Wednesday, June 1, 2011

The Garden Wars


It's spring in Kansas City. As many of you may recall, last year I was summoned to court by the city over my garden. I said then that I would take photos of it in bloom in the spring to show the next time that happened, and I promised to post them on this blog.

So here we go. And here's the list of what my gardens contain, front and back, though not all of it is blooming now, of course.

Plants In My Garden

Southernwood

White peony

Bowl of Beauty peony

Yellow iris

Purple iris

Various bicolored iris

Peace rose

Large old species rose

Chocolate mint

Native daylily

Native goldenrod

Butterfly bush

Lamb’s ears

Costmary

Mugwort

Fennel

Rue

Lemon balm

Peppermint

Oregano

Tansy

Sweet Annie

Sage

Wild strawberry

June-bearing strawberry

Red clover

Various hybrid daylilies

Various hybrid Oriental lilies

Missouri primrose

Black-Eyed Susan

Purple coneflower

Bouncing bet

Wood sage

Sweet autumn clematis

Naked ladies/ American amaryllis

Liatris/gayfeather/blazing star

Columbine

Mayapple

Lily of the Valley

Yellowbells

Periwinkle

English ivy

Honeysuckle

Gladiolus

Petunia

Marigold

Wax begonia

Wormwood

Daffodil

Various colored tulips

Violet

White clover

Rose of Sharon/American hibiscus

Hen and chicks

Sedum

Marigold

Portulaca/Moss rose

Red and purple salvia

Hardy chrysanthemums

Sunflower

Much of that will not be blooming for another month or more, and the woodland plants bloomed much earlier. I should have taken these photos a few days earlier before the rains knocked blooms off the peony and the iris. And, of course, many of the native plants I have don't bloom until much later. As you might expect, I have a wide variety of birds, including bluebirds, goldfinches, and hummingbirds, plus butterflies, four kinds of bees, etc. visiting and living in my yard.

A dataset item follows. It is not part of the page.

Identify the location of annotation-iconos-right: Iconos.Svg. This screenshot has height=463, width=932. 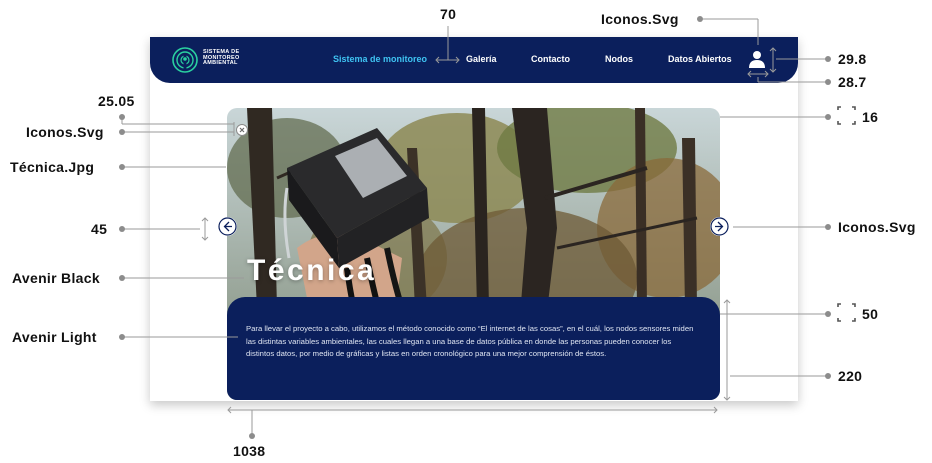
(877, 227).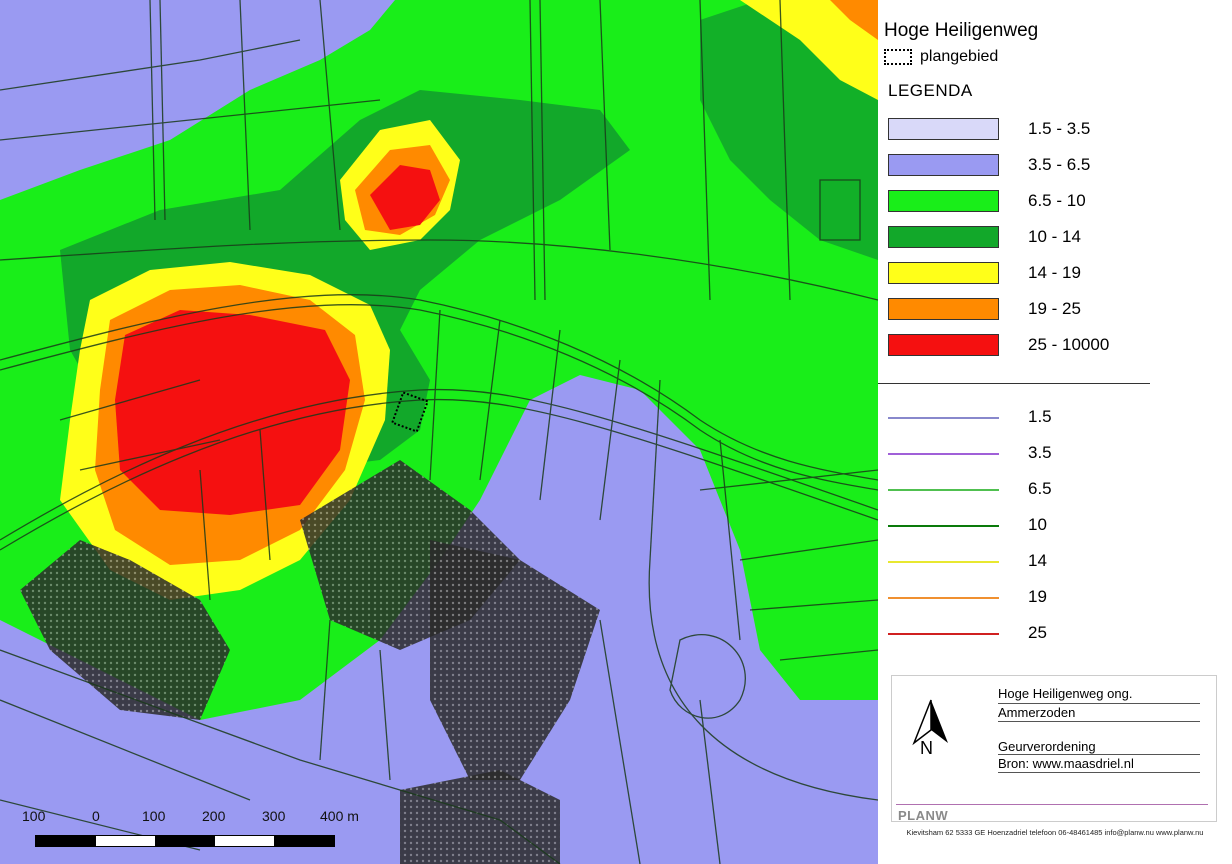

I also mentioned when I was battling the city last summer that a different department of the city was trying to persuade everyone in my part of the city to put in gardens much like mine in place of the environmentally destructive grass lawns they all love so much. The folks at the court had not heard anything about this, but I was able to bring in brochures and correspondence to prove it, and that helped. Still I had to pay a fine and plead guilty to having a nuisance yard. The city prosecuting attorney made it as low as possible, but given the city's ordinances, he had no other choice than to go for it. (In Kansas City, any plant over 12 inches tall can be declared a nuisance by your neighbors or the city yard police, even roses, peonies, iris, etc.!, and they can do all kinds of terrible things, including throw you in jail for it.)

Now, to the punch-line.

That other arm of the city governmental bureaucracy sent me a letter saying they wanted to put a raingarden in my yard. $450 worth of native plants--they gave me a list to choose from and I already had two-thirds of them that I had been cited for growing--plus the cost of the topsoil and sand and additives and all the labor of digging and planting. I said sure and chose all the native plants I didn't have. Here you see the raingarden they just planted in my backyard.

Already, my next-door neighbor, who hates nature, has been leaning over the fence pointing to the newly planted raingarden, so I expect something from the other arm of the city soon. I have all the correspondence on the raingarden, and this time, I have an ally--the guy who planted it using EPA money given to the city just for this purpose. He will come to the court with me and explain.

So, the garden wars continue. How will I fare this year? Being the fool that I am, I am hopeful. Being as old as I am, I am wary. But so far, I consider myself undefeated. Honey, the South ain't got nothin' on me!